------ DATA ROWS ------

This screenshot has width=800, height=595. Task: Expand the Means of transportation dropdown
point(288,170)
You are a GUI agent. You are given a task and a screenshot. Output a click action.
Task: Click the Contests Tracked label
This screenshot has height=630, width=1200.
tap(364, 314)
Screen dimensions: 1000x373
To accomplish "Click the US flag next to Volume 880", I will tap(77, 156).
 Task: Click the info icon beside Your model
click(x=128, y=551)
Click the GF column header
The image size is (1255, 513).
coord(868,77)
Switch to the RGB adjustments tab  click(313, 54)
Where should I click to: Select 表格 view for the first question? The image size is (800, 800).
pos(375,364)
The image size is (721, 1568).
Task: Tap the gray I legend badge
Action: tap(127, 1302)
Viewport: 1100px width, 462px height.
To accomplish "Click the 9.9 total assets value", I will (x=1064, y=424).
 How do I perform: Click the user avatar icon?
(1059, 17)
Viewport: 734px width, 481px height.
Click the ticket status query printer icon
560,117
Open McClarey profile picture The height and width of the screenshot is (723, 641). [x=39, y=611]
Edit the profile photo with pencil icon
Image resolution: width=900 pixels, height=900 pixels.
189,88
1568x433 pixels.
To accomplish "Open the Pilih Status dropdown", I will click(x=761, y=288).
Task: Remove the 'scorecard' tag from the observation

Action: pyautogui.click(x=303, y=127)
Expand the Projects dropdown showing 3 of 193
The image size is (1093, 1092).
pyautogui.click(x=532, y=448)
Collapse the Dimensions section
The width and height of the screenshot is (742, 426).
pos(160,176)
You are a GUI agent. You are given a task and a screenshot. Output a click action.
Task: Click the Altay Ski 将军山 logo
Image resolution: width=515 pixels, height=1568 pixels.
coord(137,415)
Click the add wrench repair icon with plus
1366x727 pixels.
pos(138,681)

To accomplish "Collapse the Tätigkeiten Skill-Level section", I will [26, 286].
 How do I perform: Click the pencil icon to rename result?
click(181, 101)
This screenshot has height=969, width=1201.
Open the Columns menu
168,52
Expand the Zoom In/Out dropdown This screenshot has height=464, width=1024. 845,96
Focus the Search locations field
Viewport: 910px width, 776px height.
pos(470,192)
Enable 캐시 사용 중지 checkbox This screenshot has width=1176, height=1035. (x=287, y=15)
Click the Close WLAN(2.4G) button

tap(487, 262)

------

SHORT TASK:
Which of the lines above contain the word "perform"? Select each of them.

SOLUTION TO THIS TASK:
 How do I perform: Click the user avatar icon?
 How do I perform: Click the pencil icon to rename result?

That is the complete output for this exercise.